Thomas, 547 N.W.2d at 225 (internal citations omitted). "When a sentence is not mandatory, the district court must exercise its discretion in determining what sentence to impose." Id. Iowa Rule of Criminal Procedure 2.23(3)( d) requires a sentencing court to demonstrate its exercise of discretion by stating "on the record its reason for selecting the particular sentence." "The sentencing court, however, is generally not required to give its reasons for rejecting particular sentencing options." Thomas, 547 N.W.2d at 225. In considering sentencing options, the court is to determine, in its discretion, which of the authorized sentences will provide both the maximum opportunity for the rehabilitation of the defendant and for the protection of the community from further offenses by the defendant and others. Iowa Code § 901.5; see also State v. Hildebrand, 280 N.W.2d 393, 395 (Iowa 1979).

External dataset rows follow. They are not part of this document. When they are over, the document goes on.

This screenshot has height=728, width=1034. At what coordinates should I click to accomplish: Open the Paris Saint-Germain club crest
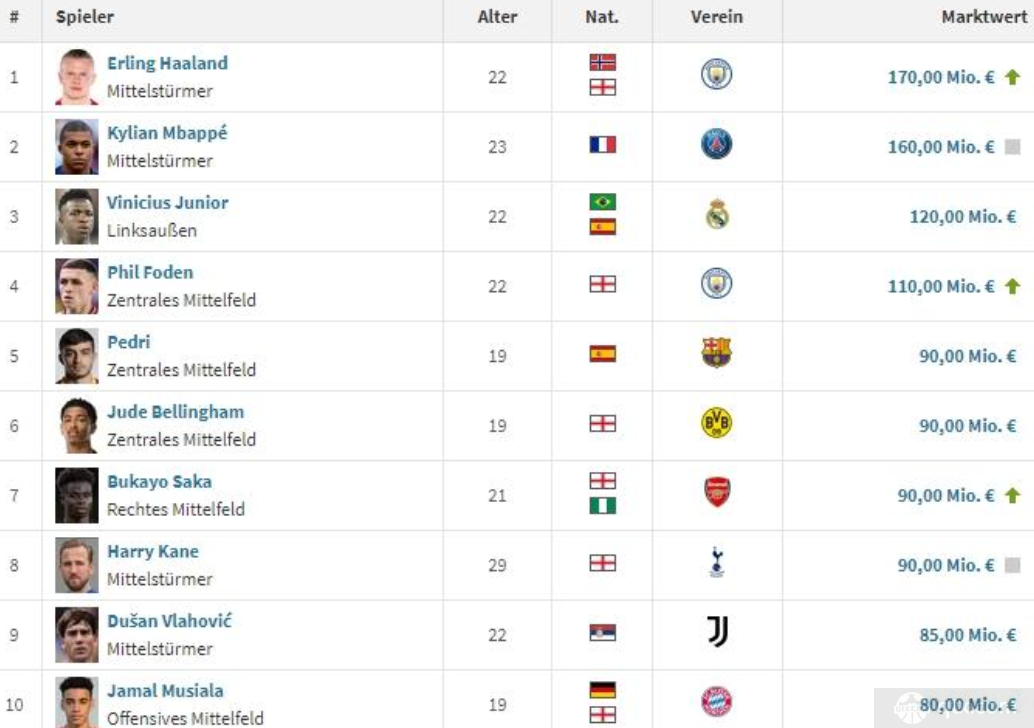[x=716, y=144]
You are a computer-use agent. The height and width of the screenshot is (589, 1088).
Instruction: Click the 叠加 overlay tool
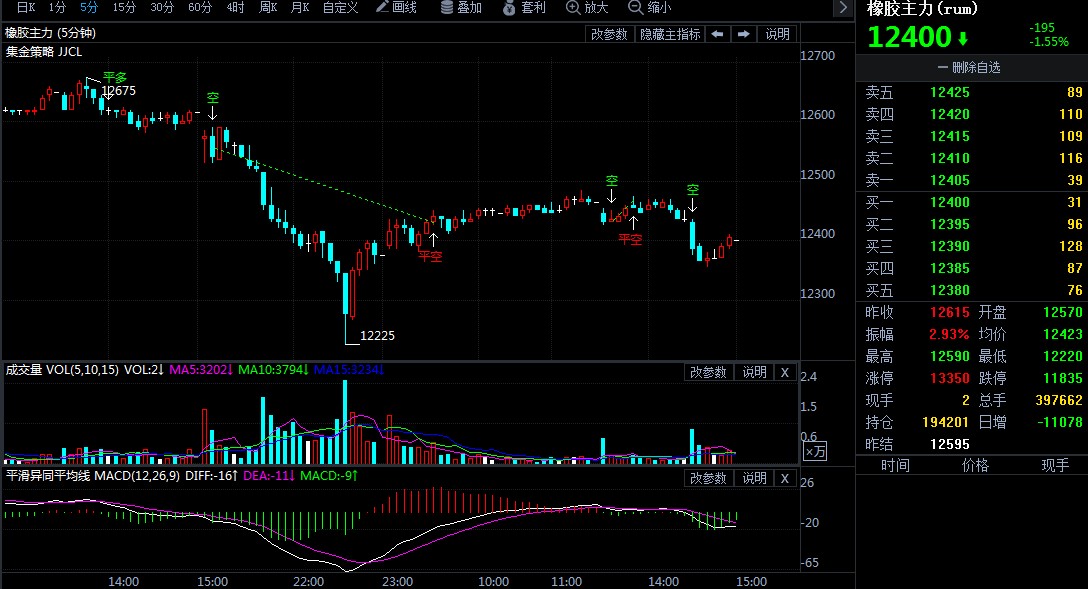click(461, 8)
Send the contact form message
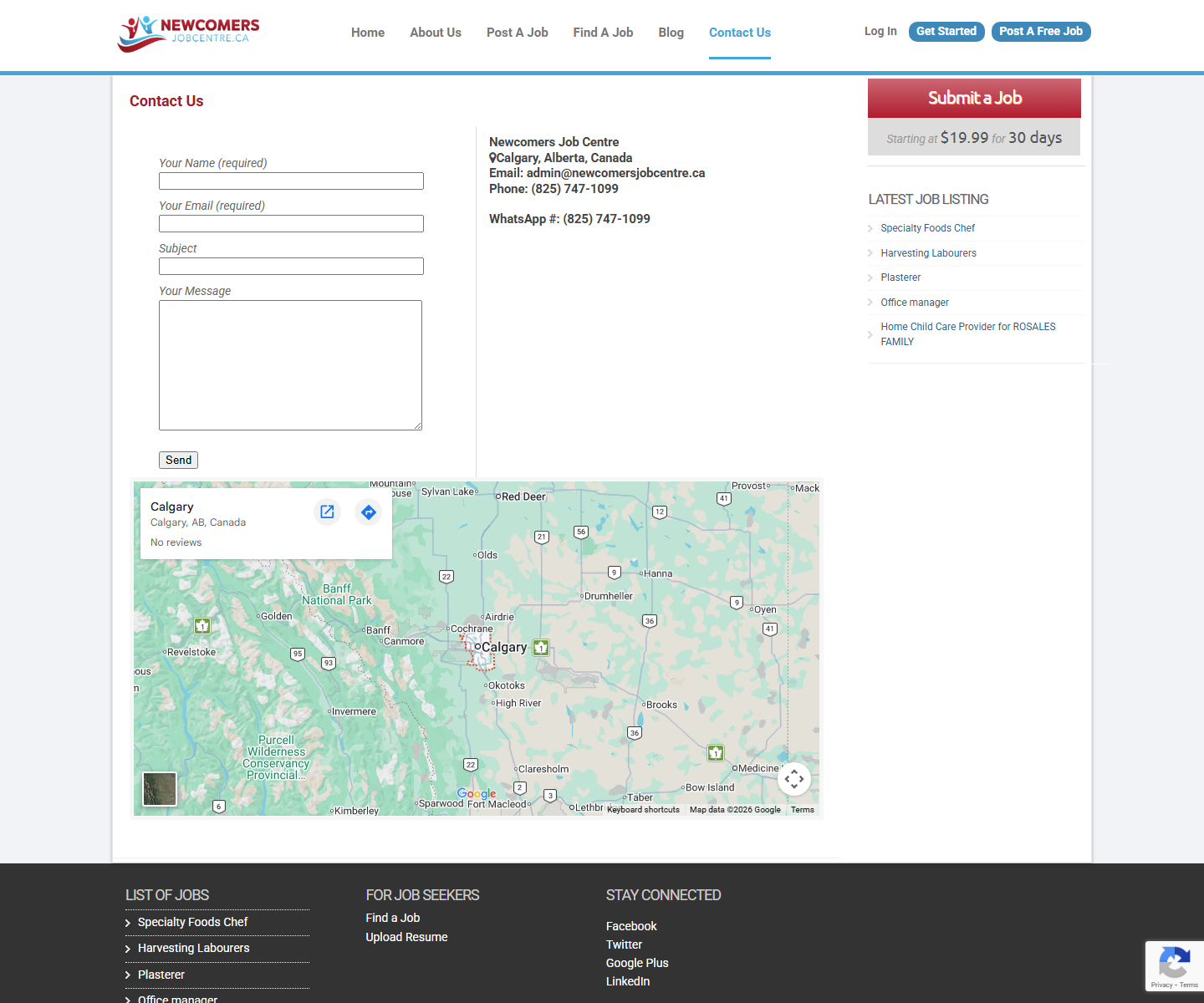Screen dimensions: 1204x1003 [x=178, y=460]
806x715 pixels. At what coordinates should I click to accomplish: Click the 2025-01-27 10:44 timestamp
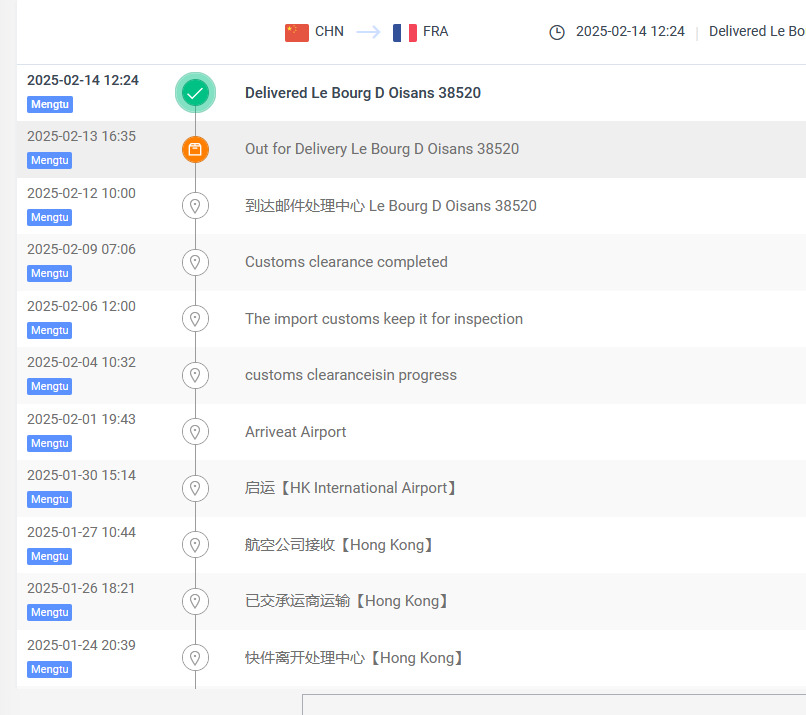pyautogui.click(x=81, y=532)
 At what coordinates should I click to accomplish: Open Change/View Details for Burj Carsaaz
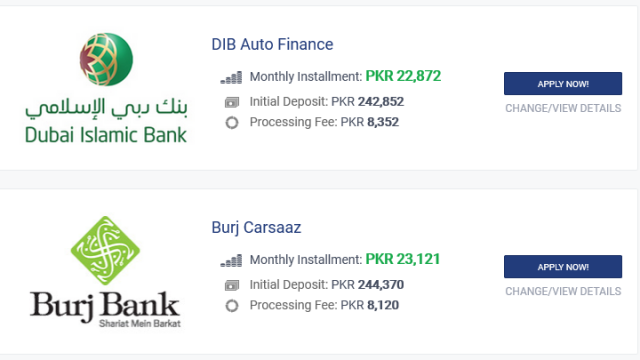[x=563, y=292]
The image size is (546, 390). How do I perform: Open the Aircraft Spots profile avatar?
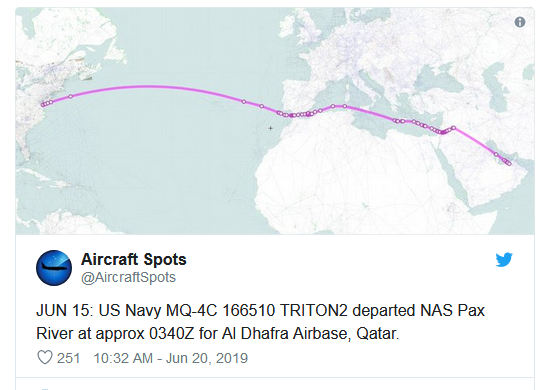coord(54,268)
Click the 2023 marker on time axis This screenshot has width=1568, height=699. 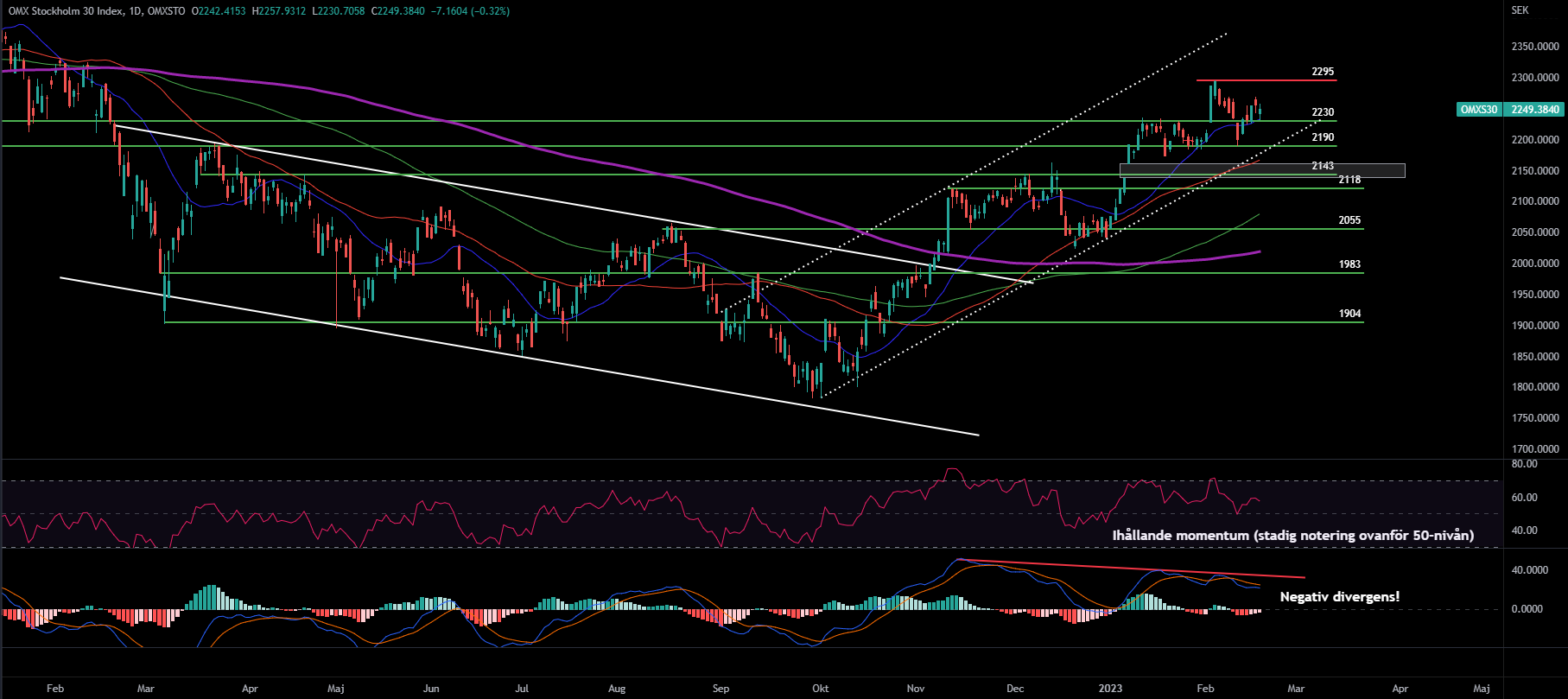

Reiterating the same arguments he made to the district court in requesting a suspended sentence with probation, Crawford asserts the court abused its discretion in imposing a prison term. He suggests no impropriety on the part of the district court. Crawford acknowledges that he has a prior "minimal" criminal history, but argues the district court "failed to adequately consider Crawford's rehabilitative nature and focused too much attention on protecting the community by choosing a prison sentence."
The PSI reveals Crawford was screened on two sex offender risk assessments: one scored him in the low moderate category of risk for sexual recidivism, and the other scored him in the medium level of sexual re-offending. Crawford reported he felt he could benefit from participating in the sex offender treatment program. The preparer of the PSI recommended Crawford be granted a suspended prison sentence and placed on probation.
In setting forth reasons for the sentence imposed, the district court stated:
[Crawford] still has an assault in 2005, and he still has providing alcohol to a minor.
Now, I agree, neither of those are capital offenses. However, they are criminal offenses. So this is, basically, the third time he has been involved in criminal activity, and he is only [twenty-three] years old. And he graduated from really minor criminal action to the big time when he had sex — commits a sex act with a [fourteen]-year-old girl.
So I hear what you say. I read what the PSI interviewer said. And, obviously, the court is not bound by the PSI recommendation.
So thank you for your input. And you argued strenuously for your client here, and you did in chambers. And I appreciate your argument, but it is not enough to convince the court to change this court's mind.
The record shows he pled guilty on June 10th, 2010, to sexual abuse in the third degree, a violation of [Iowa Code section] 709.4(2)(c)(4).
. . . .
It is the judgment of the court that the defendant is adjudged guilty of the crime of sexual abuse in the third degree in violation of section 709.4(2)(c)(4), and he shall be in prison for a period not to exceed ten years as provided by Iowa Code sections 902.9 and 902.3
. . . .
Granting probation in this matter is denied because probation would not provide reasonable protection of the public and maximum opportunity for rehabilitation of the defendant.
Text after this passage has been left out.